And they have also long had places for collecting persistent, searchable information alongside their IRC presence; usually public bug trackers and/or forums.
It has become all too common for a project to offer only Discord, which not only makes all community-collected information more or less ephemeral, but also locks it away behind some corporation's ever-changing terms and conditions, some of which are onerous.
GP's complaint is not that ephemeral chats exist, but rather that there is often nothing else.
I've been hired and have hired people through the Discord community. It's no different than Hacker News in this respect, where I've done the same. Professionalism is orthogonal, though I will agree that ephemeral chats have serious drawbacks for project-oriented communities.
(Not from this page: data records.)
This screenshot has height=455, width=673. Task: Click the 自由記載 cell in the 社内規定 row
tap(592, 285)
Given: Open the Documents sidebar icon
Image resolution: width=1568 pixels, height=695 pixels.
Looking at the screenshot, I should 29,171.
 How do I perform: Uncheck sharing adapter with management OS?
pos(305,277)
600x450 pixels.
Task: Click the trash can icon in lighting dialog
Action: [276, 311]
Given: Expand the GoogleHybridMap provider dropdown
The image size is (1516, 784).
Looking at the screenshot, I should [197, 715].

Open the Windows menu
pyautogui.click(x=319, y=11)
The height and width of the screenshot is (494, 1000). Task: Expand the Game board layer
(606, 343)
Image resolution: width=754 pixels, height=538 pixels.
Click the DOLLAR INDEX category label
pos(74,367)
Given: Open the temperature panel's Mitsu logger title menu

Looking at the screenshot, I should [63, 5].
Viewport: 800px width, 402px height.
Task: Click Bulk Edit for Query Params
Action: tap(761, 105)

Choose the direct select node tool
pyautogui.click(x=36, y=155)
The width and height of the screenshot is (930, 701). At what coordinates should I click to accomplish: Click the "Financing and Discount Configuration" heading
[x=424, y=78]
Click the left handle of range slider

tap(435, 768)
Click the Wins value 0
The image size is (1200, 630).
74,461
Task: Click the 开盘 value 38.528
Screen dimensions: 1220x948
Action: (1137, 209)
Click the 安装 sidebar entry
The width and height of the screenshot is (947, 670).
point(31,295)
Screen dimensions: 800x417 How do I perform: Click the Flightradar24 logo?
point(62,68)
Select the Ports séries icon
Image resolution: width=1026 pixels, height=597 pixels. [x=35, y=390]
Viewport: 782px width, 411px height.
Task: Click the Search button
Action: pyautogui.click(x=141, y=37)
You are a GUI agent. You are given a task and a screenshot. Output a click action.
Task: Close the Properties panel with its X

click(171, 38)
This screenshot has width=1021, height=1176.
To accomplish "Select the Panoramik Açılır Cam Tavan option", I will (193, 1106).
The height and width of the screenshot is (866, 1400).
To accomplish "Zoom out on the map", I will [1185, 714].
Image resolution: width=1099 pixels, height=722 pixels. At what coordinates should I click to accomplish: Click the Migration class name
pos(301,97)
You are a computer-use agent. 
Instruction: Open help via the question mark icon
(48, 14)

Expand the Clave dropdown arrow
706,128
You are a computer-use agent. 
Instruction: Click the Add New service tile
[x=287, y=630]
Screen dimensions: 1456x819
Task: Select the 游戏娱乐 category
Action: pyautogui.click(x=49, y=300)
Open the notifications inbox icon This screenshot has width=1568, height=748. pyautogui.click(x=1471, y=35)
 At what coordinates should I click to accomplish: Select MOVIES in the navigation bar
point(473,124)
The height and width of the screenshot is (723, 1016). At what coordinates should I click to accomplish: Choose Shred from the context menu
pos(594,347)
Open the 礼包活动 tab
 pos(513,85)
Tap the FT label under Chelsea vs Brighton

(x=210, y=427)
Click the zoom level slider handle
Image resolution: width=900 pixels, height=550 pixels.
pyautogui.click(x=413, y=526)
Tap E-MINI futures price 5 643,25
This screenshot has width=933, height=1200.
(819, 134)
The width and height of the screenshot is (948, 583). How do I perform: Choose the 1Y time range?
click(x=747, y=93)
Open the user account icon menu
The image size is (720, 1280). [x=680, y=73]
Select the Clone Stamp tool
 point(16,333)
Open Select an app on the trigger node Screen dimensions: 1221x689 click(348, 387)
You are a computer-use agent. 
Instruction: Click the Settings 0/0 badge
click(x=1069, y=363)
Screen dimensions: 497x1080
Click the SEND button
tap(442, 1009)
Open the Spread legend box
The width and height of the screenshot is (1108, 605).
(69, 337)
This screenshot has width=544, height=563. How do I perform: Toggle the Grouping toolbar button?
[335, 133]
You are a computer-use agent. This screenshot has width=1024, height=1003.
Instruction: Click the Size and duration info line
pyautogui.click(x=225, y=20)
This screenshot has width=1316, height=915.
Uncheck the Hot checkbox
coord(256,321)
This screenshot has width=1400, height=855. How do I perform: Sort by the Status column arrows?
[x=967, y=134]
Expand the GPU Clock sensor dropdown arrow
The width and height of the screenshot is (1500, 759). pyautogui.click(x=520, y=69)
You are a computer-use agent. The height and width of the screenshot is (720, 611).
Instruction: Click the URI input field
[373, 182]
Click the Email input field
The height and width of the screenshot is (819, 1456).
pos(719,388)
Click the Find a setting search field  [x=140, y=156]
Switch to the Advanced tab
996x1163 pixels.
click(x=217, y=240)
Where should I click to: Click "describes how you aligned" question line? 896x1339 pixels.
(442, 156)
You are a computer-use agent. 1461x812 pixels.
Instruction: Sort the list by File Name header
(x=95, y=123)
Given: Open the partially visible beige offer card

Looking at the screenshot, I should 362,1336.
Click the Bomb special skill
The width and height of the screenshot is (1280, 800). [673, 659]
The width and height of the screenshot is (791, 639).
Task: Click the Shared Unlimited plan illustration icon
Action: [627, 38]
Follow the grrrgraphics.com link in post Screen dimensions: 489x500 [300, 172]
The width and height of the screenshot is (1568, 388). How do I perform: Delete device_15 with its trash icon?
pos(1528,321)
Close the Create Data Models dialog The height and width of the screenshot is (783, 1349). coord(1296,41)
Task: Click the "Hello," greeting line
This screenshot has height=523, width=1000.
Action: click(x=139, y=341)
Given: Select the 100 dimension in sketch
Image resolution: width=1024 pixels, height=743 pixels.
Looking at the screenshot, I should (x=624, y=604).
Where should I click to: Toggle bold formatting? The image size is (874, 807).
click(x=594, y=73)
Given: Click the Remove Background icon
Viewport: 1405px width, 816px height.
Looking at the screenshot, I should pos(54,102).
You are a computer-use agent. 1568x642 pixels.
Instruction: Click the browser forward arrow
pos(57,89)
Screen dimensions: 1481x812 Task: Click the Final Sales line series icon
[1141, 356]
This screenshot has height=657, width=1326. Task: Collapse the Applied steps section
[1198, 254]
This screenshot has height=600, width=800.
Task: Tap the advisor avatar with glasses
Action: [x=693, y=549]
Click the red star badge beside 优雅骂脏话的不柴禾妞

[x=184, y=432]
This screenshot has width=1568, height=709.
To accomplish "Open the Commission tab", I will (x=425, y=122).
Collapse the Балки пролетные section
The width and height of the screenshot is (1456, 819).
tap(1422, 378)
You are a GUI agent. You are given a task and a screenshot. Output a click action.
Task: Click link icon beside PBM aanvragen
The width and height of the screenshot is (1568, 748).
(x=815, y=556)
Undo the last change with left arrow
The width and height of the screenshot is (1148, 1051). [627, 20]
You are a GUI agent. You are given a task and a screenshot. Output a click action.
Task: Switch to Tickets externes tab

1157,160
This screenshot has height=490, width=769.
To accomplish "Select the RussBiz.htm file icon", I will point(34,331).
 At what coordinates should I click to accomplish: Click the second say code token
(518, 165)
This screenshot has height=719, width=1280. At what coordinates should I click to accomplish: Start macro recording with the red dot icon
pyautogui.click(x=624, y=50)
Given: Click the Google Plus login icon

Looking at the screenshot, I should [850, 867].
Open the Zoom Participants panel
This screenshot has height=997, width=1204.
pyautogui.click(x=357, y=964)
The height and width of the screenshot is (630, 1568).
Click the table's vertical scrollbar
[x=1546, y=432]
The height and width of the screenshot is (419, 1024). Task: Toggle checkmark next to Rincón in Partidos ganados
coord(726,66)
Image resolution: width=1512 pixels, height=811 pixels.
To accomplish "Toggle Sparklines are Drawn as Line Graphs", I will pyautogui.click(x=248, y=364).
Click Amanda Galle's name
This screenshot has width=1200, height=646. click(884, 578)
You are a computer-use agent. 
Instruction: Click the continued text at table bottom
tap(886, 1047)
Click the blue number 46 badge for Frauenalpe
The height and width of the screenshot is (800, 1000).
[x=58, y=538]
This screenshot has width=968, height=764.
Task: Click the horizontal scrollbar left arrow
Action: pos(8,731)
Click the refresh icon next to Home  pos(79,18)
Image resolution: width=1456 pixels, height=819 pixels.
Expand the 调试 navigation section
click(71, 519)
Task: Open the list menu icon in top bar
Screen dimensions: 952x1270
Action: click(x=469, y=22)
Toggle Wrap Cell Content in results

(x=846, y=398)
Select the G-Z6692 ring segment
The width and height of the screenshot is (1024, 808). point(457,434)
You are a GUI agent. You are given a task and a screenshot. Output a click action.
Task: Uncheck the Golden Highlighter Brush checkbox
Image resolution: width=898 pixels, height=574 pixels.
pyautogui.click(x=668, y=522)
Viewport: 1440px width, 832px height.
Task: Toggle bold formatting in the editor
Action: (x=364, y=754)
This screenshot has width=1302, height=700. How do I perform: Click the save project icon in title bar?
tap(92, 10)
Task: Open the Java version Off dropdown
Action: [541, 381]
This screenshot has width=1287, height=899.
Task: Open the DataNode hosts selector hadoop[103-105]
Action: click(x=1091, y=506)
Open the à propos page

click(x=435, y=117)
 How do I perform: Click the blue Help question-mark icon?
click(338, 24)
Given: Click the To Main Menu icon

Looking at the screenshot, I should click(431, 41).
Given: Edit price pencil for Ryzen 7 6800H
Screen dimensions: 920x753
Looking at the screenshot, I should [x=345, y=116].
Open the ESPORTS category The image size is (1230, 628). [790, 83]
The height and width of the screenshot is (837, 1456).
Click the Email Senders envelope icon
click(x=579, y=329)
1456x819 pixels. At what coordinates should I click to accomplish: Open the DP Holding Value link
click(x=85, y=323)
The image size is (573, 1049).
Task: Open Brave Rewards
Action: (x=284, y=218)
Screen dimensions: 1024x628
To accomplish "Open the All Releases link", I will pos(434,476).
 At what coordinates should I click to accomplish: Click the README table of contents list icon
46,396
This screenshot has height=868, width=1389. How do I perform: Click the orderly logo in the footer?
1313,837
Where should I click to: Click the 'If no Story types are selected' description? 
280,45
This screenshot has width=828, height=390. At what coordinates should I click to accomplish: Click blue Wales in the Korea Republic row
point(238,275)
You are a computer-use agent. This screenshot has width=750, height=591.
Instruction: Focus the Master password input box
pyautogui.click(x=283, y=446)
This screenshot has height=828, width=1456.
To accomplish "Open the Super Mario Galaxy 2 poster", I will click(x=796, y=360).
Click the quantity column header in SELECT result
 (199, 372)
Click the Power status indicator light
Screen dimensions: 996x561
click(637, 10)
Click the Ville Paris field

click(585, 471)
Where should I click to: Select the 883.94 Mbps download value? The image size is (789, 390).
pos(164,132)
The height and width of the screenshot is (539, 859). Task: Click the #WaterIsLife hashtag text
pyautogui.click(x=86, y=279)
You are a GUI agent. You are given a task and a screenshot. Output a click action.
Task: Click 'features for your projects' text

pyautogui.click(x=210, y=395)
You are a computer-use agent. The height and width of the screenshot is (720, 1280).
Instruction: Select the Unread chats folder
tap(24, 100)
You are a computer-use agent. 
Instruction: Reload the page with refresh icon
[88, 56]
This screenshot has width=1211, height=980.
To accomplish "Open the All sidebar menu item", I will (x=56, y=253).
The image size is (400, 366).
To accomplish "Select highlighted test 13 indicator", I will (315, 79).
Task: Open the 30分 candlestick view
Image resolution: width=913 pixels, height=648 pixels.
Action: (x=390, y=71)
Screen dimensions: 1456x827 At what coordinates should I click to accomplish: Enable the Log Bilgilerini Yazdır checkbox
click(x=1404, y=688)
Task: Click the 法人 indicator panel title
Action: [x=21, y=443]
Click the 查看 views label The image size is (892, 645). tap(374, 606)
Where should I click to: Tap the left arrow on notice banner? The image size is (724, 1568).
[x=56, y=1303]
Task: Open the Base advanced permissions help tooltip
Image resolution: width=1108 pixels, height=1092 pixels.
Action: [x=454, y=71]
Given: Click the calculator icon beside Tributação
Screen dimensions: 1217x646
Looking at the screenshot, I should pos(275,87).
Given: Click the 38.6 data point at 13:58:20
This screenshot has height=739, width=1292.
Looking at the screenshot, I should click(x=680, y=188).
You can read HN without an account, and making an account doesn't require providing a phone number. (Discord in some cases locks you out of an account entirely if it thinks that you are "suspicious" until you provide a one-time sms code from a phone # that satisfies them)
Yeah, Hacker News is an ideal community. Part of it is how sequestered our little community is, despite being popular within our own circles. I'm sure if they scaled up their userbase they'd start running into issues with spam and then we would see account verification.
Could me MUCH, MUCH worse, they could use Epic's service like Bluesky does.
This Epic, which famously had to pay half of billion USD settlement when they got caught for law breaking (collecting personal data without consent. Clearly against the law, because they knew they're collecting details of children) : https://www.exterro.com/resources/blog/data-privacy-alert-ft...
Either way, when I see a person or business advertise a Discord link, I immediately think of either as immature.
I miss the days of forums, and wish something like them could thrive again instead of rather private, but importantly ephemeral chats.